# Get Blogs

Get the new blog posts based on the latest feeds and store them in the lakehouse. 

## Library dependency

- __[pyspark.sql.functions.regexp_replace](https://spark.apache.org/docs/latest/api/python/reference/pyspark.sql/api/pyspark.sql.functions.regexp_replace.html)__: Replace all substrings of the specified string value that match regexp with replacement.
- __[trafilatura](https://pypi.org/project/trafilatura/0.5.0/)__: Trafilatura is Python package and command-line tool which seamlessly downloads, parses, and scrapes web page data: it can extract metadata, main body text and comments while preserving part of the text formatting and page structure. The output can be converted to different formats. _Requires installation_.
- __[os](https://docs.python.org/3/library/os.html)__: This module provides a portable way of using operating system dependent functionality. 
- __[path](https://docs.python.org/3/library/pathlib.html)__: This module offers classes representing filesystem paths with semantics appropriate for different operating systems. Path classes are divided between pure paths, which provide purely computational operations without I/O, and concrete paths, which inherit from pure paths but also provide I/O operations.
- __[pyspark.sql.types](https://spark.apache.org/docs/latest/api/python/reference/pyspark.sql/data_types.html)__: Define a schema structure and data types.


In [None]:
%run CONFIG

## Retrieve new blog posts

Retrieve new blog posts by joining the latest feeds with the _blog_post_ table. 

In [None]:
#####################################
# Check if there are new blog posts #
#####################################

from pyspark.sql.functions import regexp_replace

# remove URLs that contain /tv/ as they are videos from SQL BI (TO BE CHANGED)
# check if blog_posts table already exists. If yes, join feed with existing table to get only new blogs, otherwise get entire feeds table
if spark.catalog.tableExists("blog_posts") :
    query = f"SELECT f.title, f.author, f.blog, f.link, f.published FROM {lh_raw}.feeds f LEFT JOIN {lh_raw}.blog_posts p ON f.link = p.link WHERE p.link IS NULL AND f.link NOT LIKE '%/tv/%'"
else :
    query = f"SELECT title, author, blog, link, published FROM {lh_raw}.feeds WHERE link NOT LIKE '%/tv/%'"

feeds = spark.sql(query) 

# add new column to dataframe that has the title without spaces or special charactes, used for naming
feeds = feeds.withColumn('ctitle', regexp_replace('title', '[^a-zA-Z0-9]', '')) # remove spaces and special characters from title

display(feeds)

## Function: get_blogpost

Function to retrieve the contents of a given URL and return the text. 

In [None]:
#########################
# Function: get_article #
#########################

from trafilatura import fetch_url, extract

def get_blogpost(url):
    """
    Returns the text contents of a given URL as text.
       
    Args: 
        url (string): URL of the RSS feed to read.
    Returns:
        text (string): RSS feed content as text.
    Library dependencies:
        trafilatura
    """
    # Extract article from a url
    downloaded = fetch_url(url)
    article = extract(downloaded, favor_precision=True)

    return article


## Get blog posts and store them



In [None]:
#################################
# Get blog posts and store them #
#################################

import os
import pathlib
from pyspark.sql.types import *

# define schema for blog_posts table
schema = StructType([
  StructField('title', StringType(), True),
  StructField('author', StringType(), True),
  StructField('blog', StringType(), True),
  StructField('link', StringType(), True),
  StructField('post', StringType(), True),
  StructField('post_length', StringType(), True),  
  StructField('published', StringType(), True)
  ])
# create empty dataframe based on schema
emptyRDD = spark.sparkContext.emptyRDD()
df = spark.createDataFrame(emptyRDD,schema)
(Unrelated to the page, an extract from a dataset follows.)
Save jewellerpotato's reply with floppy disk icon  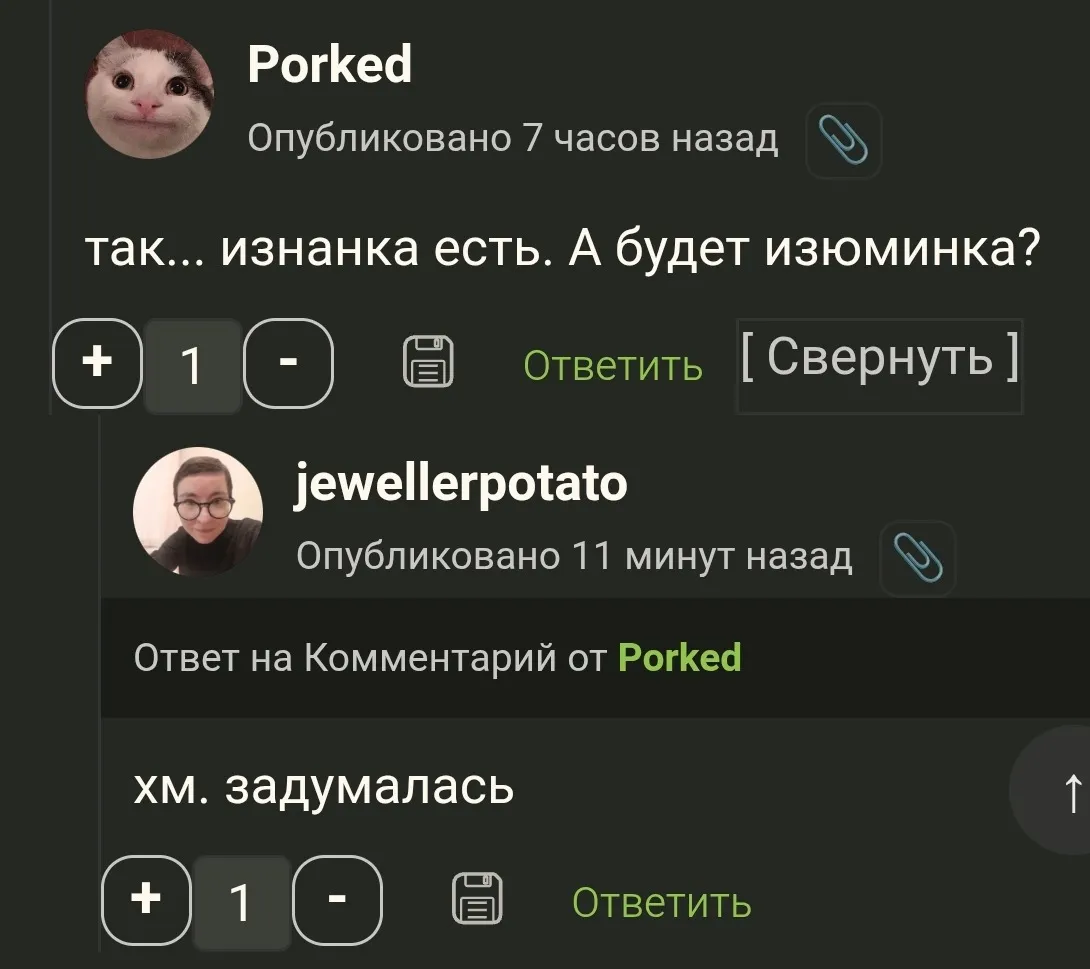(477, 899)
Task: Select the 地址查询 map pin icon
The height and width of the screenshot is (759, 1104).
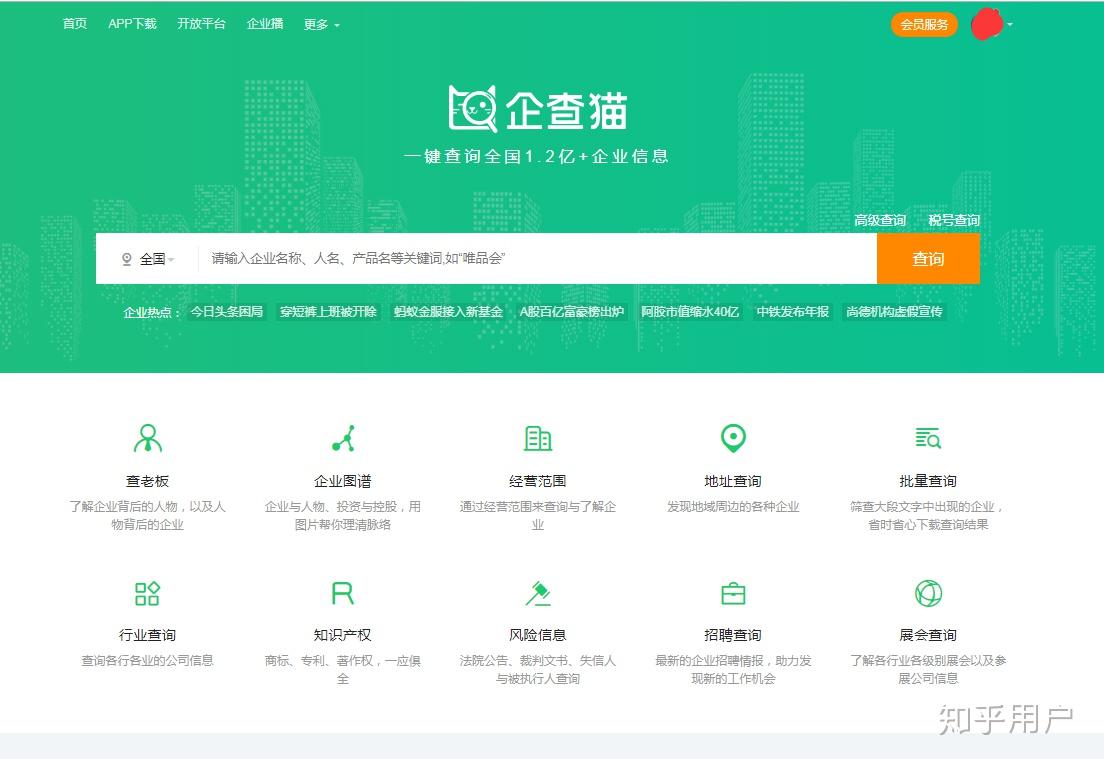Action: tap(733, 437)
# define default path to store blog posts
path = "/lakehouse/default/Files/blog_posts"

# loop through all the feeds and call the get_blogpost function for each blog post url
for blog in feeds.collect() :
    # call function
    blogpost = get_blogpost(blog.link)

    # if store_blog_posts is true (paramter can be set in CONFIG), then each blog is also stored as txt file in the lakehouse. 
    # check if blogpost has at least 1 character, as empty files lead to errors when indexing
    # This can be used to train a custom chatGPT instance. 
    if (store_blog_posts == True) and (len(blogpost) > 0):
        # define metadata to be added to txt file
        blog_details = f"[BlogTitleStart] {blog.title} [BlogTItleEnd]\n[BlogUrlStart] {blog.link} [BlogUrlEnd]\n" 
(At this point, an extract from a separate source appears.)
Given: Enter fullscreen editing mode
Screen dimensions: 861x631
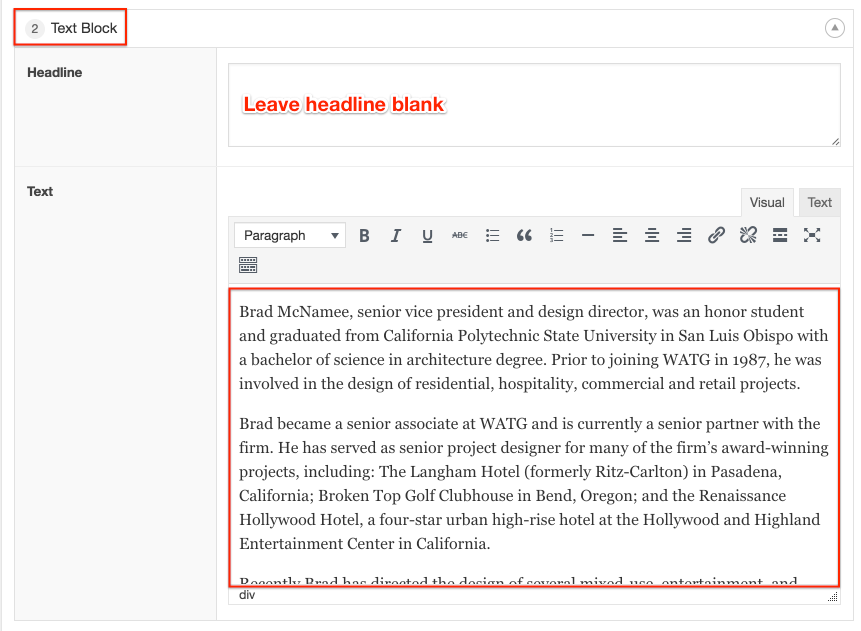Looking at the screenshot, I should click(x=812, y=236).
        # create folder if it doesn't exist
        pathlib.Path(f"{path}/{blog.blog}").mkdir(parents=True, exist_ok=True) 
        
        try:
            with open(f"{path}/{blog.blog}/{blog.ctitle}.txt", "x") as f:
                # write metadata and blog post to file in the lakehouse
                f.write(blog_details + blogpost)
                print(f"[Log] Stored blog as Files/blog_posts/{blog.blog}/{blog.blog}_{blog.ctitle}.txt")
                
        except Exception as ex:
            print(f"[Error] Cloudn't store blog {blog.ctitle}: " + str(ex))
            pass

    # independently of storing the blogs to txt files, they are added to a a dataframe
    try:
        row = spark.createDataFrame([(blog.title, blog.author, blog.blog, blog.link, blogpost, len(blogpost), blog.published)], schema)
        df = df.union(row)
    except Exception as ex:
        print(f"[Error] Cloudn't add blog {blog.ctitle} to dataframe: " + str(ex))
        pass
    
# store the new blog posts to the blog_posts table (append)
df.write.format("delta").mode("append").saveAsTable("blog_posts")